Oct. 21st, 2021

osprey_archer: (cheers)
Friends! Romans! Countryman! As you may recall, I set out in search of a William Dean Howells' book as slashy as The Coast of Bohemia is femslashy, and I have a lead! In fact, TWO leads! John W. Crowley's The Mask of Fiction helpfully lists two Howells books that feature romantic friendships between men: "Private Theatricals" (later published as Mrs. Farrell, under which title it is available on Gutenberg) and The Undiscovered Country, which does NOT appear to be available on Gutenberg, but never fear! I shall track it down.

Crowley quotes this passage from The Undiscovered Country, which Howells cut before publication. I will have to read the novel itself to decide if Howells cut it because he thought it was Too Much or if he just thought he'd hit the YOU ARE SO FASCINATING note too many times. (Note that fascinating is also Charmian's word for Cornelia in The Coast of Bohemia.)

"And,--I'm fascinating?" asked Ford.

"Oh yes,--to women, and to undecided men like myself. Didn't you know it?"...

"Now you are flattering me," said Ford, with an ironical smile. "Be frank; you don't mean it."

"I'm doing you simple justice," returned Phillips. "And can't you see what an irresistible attraction you must naturally have for a man like me?"

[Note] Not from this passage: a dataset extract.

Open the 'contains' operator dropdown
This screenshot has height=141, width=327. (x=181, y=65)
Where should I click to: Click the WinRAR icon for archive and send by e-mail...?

"I've never been at pains to formulate you," said Ford. "I don't know what sort of man is like you."


I just!!!! Exclamation points times a thousand!!!!!!!

I am also delighted to inform you that Crowley says that Howells enjoyed romantic friendships himself in his youth. (However, one of his sources is My Literary Passions, which I have read, and I'm not sure I agree with Crowley's assessment of that friendship as romantic. So this perhaps should be taken with a grain of salt.) He also details Howells' friendship with Charles Warren Stoddard, nowadays a literary nonentity who is remembered (insofar as he is remembered) for having written a VERY gay book called South-Sea Idyls, which Howells loved and helped shepherd to publication. He also wrote a lengthy and favorable review, which I attempted to look up in the online Atlantic archives, but APPARENTLY the Atlantic has not digitized every single one of Howells' reviews, possibly because they want to break my heart.

(I should note that Howells did this sort of thing for MANY writers in the American literary scene: he appears to have known literally everybody and enthusiastically boosted many of them. He also championed Charlotte Perkins Gilman, personally finding a home for "The Yellow Wallpaper": "I could not rest until I had corrupted the editor of The New England Magazine into publishing it," Howells crowed. Years later he brought it back from obscurity by printing it in The Great American Short Stories, which also included a sketch by Stoddard.)

Stoddard was apparently a favorite of the whole Howells family, and Howells and Stoddard have a cute kind of flirtatious correspondence: "Whenever we feel gay or sad, we say, we wish Stoddard was here. Does everybody like you, and does it make you feel badly? Are you sure that you are worthy of our affection? If you have some secret sins or demerits, don't you think you ought to let us know them, so that we could love you less?" Howells teases, to which Stoddard responds with a LENGTHY account of his schoolboy crush on a classmate: "Me he ignored utterly even while I worshiped silently in his presence and secretly wished that I might die for his sake," Stoddard sighs. He continued to worship until the object of his adoration made some sign of returning his feelings - at which point Stoddard turned him down flat!

Howells replies, agreeing that Stoddard did quite right to turn on his idol. An idol has no business becoming human!

In 1901 Howells wrote a book called Literary Friends and Acquaintances, which cut off chronologically before he met Stoddard, so Stoddard wasn't in it. Concerned that Stoddard's feelings might be hurt, Howells sent Stoddard a poem:

If you are not in this book
My dear Stoddard, turn and look
in the author's heart, and there,
lightening, sweetening all its care,
mirrored in its most sacred place,
you shall see your own dear face.

Now, Howells was married and had three children and also writes about women the way that men who are attracted to women write about women (the mores of the time do not allow anyone to breast boobily, but there are moments when you just feel him posing his women characters and thinking "GOD she's looking fine"). ​He's just, like, enjoying a cute little flirtation with his friend, and apparently reading the resulting correspondence aloud to the whole family, to the enjoyment of everyone. (Stoddard meanwhile was sleeping his way across three continents and BREAKING FRANCIS MILLET'S HEART, as detailed in Jonathan Ned Katz's Love Stories, not that I'm bitter on Millet's behalf or anything. So Stoddard's not eating his heart out over Howells, but if he WAS, it was a well-deserved taste of his own medicine.) Apparently that was just something that straightish nineteenth century guys did sometimes. The more you know!